The ability to completely patch and configure machines presents a large problem - primarily because the threat landscape evolves more quickly than the patch process can update the software. Viruses such as Sasser and Blaster are proof that virus writers will continue to exploit vulnerabilities - Sasser was released into the wild less than three weeks after Microsoft announced the vulnerability it exploited. The window of opportunity in which IT can react to vulnerabilities continues to decrease. Patch management is mostly a disruptive state application, but as stated previously, it can be thought of as a highly responsive component of normal state provisioning.

Protection and Recovery

It goes without saying that generally data should be protected, but organizations should also have a backup and disaster recovery plan that will help them recover in the event of a successful attack. Data recovery has become a heightened concern because the rate of attack is increasing, so the probability of having to recover is higher. Additionally, having an infrastructure where the accuracy of financial reporting, the privacy of personal information, security, and other process certifications is becoming the personal responsibility of executives. This level of infrastructure accountability is driven by regulations such as Sarbanes-Oxley, HIPAA, and FISMA. The scope of recovery solutions must include desktops, PDAs, servers, and laptops; and must have recovery times that are measured in minutes.

The Strategy

It is becoming increasingly clear that if we are to evolve the task of managing our infrastructure we need to manage both the normal and disrupted states of the enterprise's operation. Ideally, an organization might have a modular suite of applications that participate in the management of the transition from normal to the disruptive state and back again in a controlled and safe manner. The applications strategy is made up of five modular parts:

• Installation design: A virtual design environment that simplifies the creation of installation and recovery packages. The goal is to improve and reduce the amount of expertise and effort required to create an installation environment.
• Software provisioning and delivery: A centralized delivery environment that automates the local and remote installation of computer operating environments.
• Patch management and help desk operations: Local and remote operations that assure the currency of software and automate problem management.
• Asset management: This is one piece of the life cycle that is often taken for granted, but it is an important foundation. Auto-discovery, inventory, software usage and license monitoring, plus disposal, repurposing, and reporting are elements of the asset management used by most of the applications in this set.
• Protection, recovery, and archive: A hardware-independent, local and remote, automated backup, recovery, and archive environment. IT needs the ability to get to full working condition in a short period of time.

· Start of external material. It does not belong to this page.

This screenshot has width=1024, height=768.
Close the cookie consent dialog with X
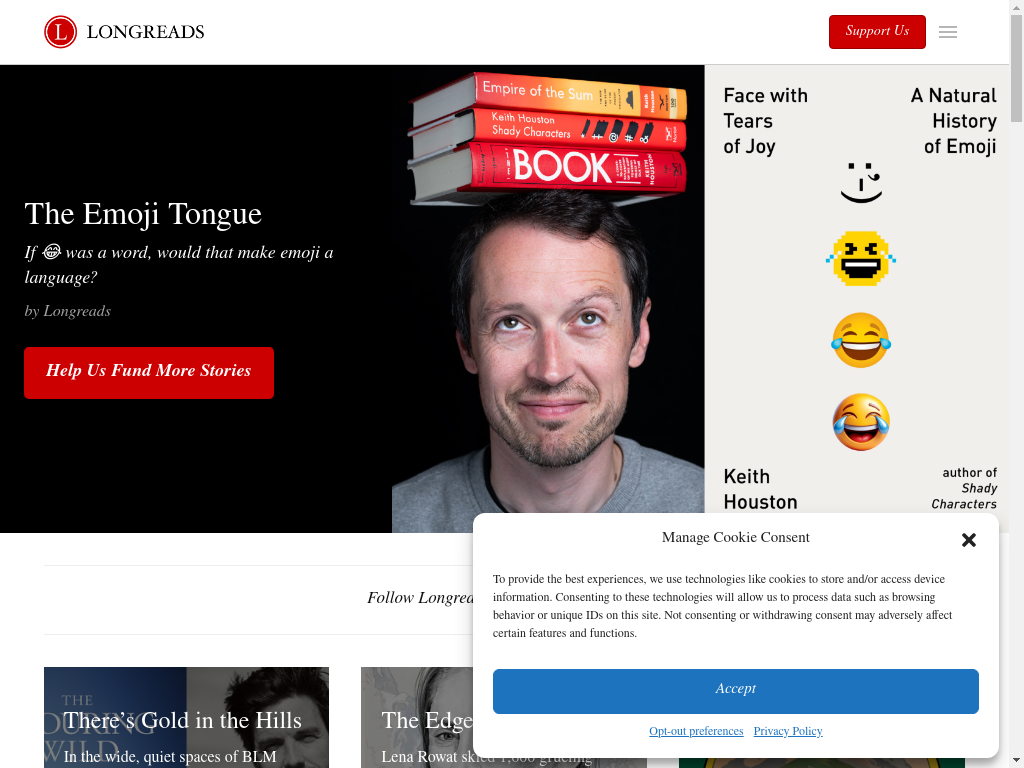pos(968,539)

A holistic strategy will allow IT organizations to become more efficient - personnel will have more time to focus on important projects rather than dealing with urgent security issues. By involving all relevant IT and management groups with a common goal of securing the enterprise, the solution becomes fully integrated, rather than fragmented. The benefits are numerous, including increased security and availability, reduced human intervention, competitive advantage through rapid response to change, and improved governance and compliance.

By implementing a scalable, platform-independent architecture that addresses security, storage, and systems management, IT will find it much easier to stay on top of that checklist.

"The only truly secure infrastructure is a managed infrastructure!"